* _The task_:
Only the lines from the top of the data through the line with "The image size is (1158, 1036)." should be repeated, each exactly as written.
*** Opening of Dataset excerpts ***
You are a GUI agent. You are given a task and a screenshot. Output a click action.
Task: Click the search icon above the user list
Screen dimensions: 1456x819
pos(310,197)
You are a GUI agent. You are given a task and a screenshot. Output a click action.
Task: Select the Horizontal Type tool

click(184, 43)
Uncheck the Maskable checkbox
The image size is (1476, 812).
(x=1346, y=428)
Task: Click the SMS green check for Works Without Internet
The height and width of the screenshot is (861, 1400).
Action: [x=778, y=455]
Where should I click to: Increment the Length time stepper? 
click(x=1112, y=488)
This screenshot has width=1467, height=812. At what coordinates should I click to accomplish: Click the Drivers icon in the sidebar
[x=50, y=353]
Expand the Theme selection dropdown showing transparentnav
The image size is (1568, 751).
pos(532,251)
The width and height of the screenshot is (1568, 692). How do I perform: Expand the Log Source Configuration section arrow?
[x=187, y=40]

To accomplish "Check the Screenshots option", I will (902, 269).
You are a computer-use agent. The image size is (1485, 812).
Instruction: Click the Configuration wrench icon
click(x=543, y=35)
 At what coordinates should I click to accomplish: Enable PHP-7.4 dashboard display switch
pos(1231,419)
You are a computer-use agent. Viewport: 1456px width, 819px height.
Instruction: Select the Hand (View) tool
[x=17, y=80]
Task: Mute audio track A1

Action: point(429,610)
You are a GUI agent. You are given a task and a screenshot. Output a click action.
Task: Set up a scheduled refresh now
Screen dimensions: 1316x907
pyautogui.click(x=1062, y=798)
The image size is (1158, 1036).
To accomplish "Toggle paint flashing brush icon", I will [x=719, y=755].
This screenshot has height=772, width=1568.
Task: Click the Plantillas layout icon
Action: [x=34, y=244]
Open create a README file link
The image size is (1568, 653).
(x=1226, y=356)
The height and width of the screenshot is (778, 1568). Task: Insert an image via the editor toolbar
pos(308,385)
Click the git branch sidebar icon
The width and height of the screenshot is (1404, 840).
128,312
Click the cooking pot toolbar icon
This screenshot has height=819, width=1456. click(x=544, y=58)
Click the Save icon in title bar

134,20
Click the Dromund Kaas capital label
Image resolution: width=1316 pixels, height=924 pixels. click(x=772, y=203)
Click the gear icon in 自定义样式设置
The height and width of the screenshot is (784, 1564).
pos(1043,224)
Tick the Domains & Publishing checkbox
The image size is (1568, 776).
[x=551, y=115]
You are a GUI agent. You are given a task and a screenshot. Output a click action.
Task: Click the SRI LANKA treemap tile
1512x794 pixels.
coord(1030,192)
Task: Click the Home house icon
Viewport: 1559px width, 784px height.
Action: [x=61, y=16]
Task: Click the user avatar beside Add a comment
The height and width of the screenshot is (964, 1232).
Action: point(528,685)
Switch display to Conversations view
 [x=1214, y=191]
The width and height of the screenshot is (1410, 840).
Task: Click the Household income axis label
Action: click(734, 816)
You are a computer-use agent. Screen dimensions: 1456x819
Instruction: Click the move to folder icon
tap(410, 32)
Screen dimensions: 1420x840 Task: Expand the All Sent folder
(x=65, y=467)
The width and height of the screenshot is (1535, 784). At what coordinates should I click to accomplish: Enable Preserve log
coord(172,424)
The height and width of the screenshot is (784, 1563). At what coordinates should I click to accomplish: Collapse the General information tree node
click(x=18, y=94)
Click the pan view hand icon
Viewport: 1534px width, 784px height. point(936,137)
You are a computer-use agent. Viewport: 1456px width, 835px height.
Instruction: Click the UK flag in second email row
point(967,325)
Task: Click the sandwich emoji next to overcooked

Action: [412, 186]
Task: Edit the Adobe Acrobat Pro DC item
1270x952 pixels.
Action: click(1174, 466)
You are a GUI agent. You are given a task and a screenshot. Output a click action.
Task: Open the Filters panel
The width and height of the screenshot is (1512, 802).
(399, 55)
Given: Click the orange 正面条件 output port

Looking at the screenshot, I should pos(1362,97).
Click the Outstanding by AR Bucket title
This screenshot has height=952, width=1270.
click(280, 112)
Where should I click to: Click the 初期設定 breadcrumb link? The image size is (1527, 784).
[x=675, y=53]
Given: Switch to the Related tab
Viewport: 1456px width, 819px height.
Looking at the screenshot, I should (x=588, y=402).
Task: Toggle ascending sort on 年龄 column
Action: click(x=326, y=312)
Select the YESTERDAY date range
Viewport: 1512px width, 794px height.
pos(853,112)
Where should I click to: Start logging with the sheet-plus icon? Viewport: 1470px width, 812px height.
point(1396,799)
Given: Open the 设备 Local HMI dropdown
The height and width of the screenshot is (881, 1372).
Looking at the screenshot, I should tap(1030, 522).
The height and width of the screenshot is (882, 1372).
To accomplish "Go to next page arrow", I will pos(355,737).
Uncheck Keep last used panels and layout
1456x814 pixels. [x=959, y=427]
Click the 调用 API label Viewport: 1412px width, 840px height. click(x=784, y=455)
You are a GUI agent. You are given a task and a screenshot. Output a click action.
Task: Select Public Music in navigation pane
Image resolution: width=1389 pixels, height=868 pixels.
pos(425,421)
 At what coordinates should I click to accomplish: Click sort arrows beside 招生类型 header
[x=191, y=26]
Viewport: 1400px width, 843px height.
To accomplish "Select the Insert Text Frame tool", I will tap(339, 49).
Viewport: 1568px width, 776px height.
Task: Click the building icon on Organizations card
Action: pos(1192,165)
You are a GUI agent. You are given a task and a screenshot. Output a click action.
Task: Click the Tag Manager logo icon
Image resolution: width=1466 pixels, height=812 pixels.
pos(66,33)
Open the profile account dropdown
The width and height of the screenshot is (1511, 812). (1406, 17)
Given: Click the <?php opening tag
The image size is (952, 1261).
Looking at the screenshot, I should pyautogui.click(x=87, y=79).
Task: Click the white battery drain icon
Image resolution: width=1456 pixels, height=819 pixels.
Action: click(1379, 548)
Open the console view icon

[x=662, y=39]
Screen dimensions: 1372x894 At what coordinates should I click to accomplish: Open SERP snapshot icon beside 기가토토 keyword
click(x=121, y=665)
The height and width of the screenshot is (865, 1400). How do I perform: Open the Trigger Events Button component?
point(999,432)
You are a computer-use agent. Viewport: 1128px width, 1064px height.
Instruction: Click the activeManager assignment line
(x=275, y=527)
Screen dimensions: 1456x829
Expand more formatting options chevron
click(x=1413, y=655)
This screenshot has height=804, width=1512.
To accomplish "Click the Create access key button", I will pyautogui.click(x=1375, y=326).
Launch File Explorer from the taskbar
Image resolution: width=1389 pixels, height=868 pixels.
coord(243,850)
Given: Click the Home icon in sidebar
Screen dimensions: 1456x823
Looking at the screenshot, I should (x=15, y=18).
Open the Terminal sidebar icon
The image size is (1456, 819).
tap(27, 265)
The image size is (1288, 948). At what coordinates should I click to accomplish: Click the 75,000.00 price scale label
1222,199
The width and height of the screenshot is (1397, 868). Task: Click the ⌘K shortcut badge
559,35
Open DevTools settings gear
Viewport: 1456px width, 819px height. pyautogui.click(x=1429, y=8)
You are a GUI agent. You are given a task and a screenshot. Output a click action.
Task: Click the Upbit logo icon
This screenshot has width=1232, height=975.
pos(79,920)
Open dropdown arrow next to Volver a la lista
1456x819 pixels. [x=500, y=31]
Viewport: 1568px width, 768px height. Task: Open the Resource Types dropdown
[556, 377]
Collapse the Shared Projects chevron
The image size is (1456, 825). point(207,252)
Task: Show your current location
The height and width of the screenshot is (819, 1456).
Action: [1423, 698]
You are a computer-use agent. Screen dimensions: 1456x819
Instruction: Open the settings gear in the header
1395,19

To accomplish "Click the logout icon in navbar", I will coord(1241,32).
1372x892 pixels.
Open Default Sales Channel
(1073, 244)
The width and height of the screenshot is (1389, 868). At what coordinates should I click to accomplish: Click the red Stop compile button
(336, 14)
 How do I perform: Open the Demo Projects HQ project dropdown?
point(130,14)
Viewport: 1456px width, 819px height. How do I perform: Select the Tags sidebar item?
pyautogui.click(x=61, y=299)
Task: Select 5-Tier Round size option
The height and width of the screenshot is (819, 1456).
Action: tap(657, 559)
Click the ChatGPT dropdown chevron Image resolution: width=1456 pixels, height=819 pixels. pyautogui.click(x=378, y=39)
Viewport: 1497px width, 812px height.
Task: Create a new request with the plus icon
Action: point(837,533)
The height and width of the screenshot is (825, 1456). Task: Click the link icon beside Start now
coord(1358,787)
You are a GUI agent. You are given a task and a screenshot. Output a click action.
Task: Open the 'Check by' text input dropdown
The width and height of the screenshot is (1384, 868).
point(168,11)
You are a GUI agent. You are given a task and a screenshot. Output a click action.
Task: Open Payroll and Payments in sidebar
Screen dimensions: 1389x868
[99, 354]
*** Close of Dataset excerpts ***
* _Answer to the exercise_:
You are a GUI agent. You are given a task and a screenshot. Output a click action.
Task: Click the search icon above the user list
Screen dimensions: 1456x819
pos(310,197)
You are a GUI agent. You are given a task and a screenshot. Output a click action.
Task: Select the Horizontal Type tool

click(184, 43)
Uncheck the Maskable checkbox
The image size is (1476, 812).
(x=1346, y=428)
Task: Click the SMS green check for Works Without Internet
The height and width of the screenshot is (861, 1400).
Action: [x=778, y=455]
Where should I click to: Increment the Length time stepper? 
click(x=1112, y=488)
This screenshot has width=1467, height=812. At what coordinates should I click to accomplish: Click the Drivers icon in the sidebar
[x=50, y=353]
Expand the Theme selection dropdown showing transparentnav
The image size is (1568, 751).
pos(532,251)
The width and height of the screenshot is (1568, 692). How do I perform: Expand the Log Source Configuration section arrow?
[x=187, y=40]

To accomplish "Check the Screenshots option", I will (902, 269).
You are a computer-use agent. The image size is (1485, 812).
Instruction: Click the Configuration wrench icon
click(x=543, y=35)
 At what coordinates should I click to accomplish: Enable PHP-7.4 dashboard display switch
pos(1231,419)
You are a computer-use agent. Viewport: 1456px width, 819px height.
Instruction: Select the Hand (View) tool
[x=17, y=80]
Task: Mute audio track A1

Action: point(429,610)
You are a GUI agent. You are given a task and a screenshot. Output a click action.
Task: Set up a scheduled refresh now
Screen dimensions: 1316x907
pyautogui.click(x=1062, y=798)
The image size is (1158, 1036).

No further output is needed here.